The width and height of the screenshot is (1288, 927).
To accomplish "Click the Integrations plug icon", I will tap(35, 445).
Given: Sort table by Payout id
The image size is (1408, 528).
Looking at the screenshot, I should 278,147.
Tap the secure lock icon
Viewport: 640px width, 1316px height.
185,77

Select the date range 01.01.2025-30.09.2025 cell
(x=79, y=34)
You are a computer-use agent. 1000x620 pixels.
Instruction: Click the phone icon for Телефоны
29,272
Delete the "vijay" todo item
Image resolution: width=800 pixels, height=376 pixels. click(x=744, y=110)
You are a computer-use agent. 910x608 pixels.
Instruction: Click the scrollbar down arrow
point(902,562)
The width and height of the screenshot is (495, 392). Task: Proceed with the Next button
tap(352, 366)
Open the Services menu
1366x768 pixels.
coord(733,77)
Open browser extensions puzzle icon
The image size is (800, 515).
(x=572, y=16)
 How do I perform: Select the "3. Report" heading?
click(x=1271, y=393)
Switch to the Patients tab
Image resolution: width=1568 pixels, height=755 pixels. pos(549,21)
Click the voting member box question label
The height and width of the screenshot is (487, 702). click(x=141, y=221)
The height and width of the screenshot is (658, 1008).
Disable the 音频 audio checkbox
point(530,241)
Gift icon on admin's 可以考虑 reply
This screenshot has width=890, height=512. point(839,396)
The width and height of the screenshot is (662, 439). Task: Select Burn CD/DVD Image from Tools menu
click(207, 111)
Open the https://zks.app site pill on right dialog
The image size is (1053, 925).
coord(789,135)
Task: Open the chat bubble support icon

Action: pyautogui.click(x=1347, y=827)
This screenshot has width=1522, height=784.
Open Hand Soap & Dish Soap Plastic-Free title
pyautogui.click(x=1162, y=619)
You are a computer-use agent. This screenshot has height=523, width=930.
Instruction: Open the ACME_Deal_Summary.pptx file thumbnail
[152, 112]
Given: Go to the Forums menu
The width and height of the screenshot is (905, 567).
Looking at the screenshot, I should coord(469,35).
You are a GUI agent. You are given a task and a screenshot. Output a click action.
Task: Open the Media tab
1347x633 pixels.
··········
### Problem statement
Return a word-for-word copy of the lines above from the one holding "Select the date" through the one holding "This screenshot has width=1522, height=784.", with both of them included and nothing besides.

### Solution to the problem
Select the date range 01.01.2025-30.09.2025 cell
(x=79, y=34)
You are a computer-use agent. 1000x620 pixels.
Instruction: Click the phone icon for Телефоны
29,272
Delete the "vijay" todo item
Image resolution: width=800 pixels, height=376 pixels. click(x=744, y=110)
You are a computer-use agent. 910x608 pixels.
Instruction: Click the scrollbar down arrow
point(902,562)
The width and height of the screenshot is (495, 392). Task: Proceed with the Next button
tap(352, 366)
Open the Services menu
1366x768 pixels.
coord(733,77)
Open browser extensions puzzle icon
The image size is (800, 515).
(x=572, y=16)
 How do I perform: Select the "3. Report" heading?
click(x=1271, y=393)
Switch to the Patients tab
Image resolution: width=1568 pixels, height=755 pixels. pos(549,21)
Click the voting member box question label
The height and width of the screenshot is (487, 702). click(x=141, y=221)
The height and width of the screenshot is (658, 1008).
Disable the 音频 audio checkbox
point(530,241)
Gift icon on admin's 可以考虑 reply
This screenshot has width=890, height=512. point(839,396)
The width and height of the screenshot is (662, 439). Task: Select Burn CD/DVD Image from Tools menu
click(207, 111)
Open the https://zks.app site pill on right dialog
The image size is (1053, 925).
coord(789,135)
Task: Open the chat bubble support icon

Action: pyautogui.click(x=1347, y=827)
This screenshot has width=1522, height=784.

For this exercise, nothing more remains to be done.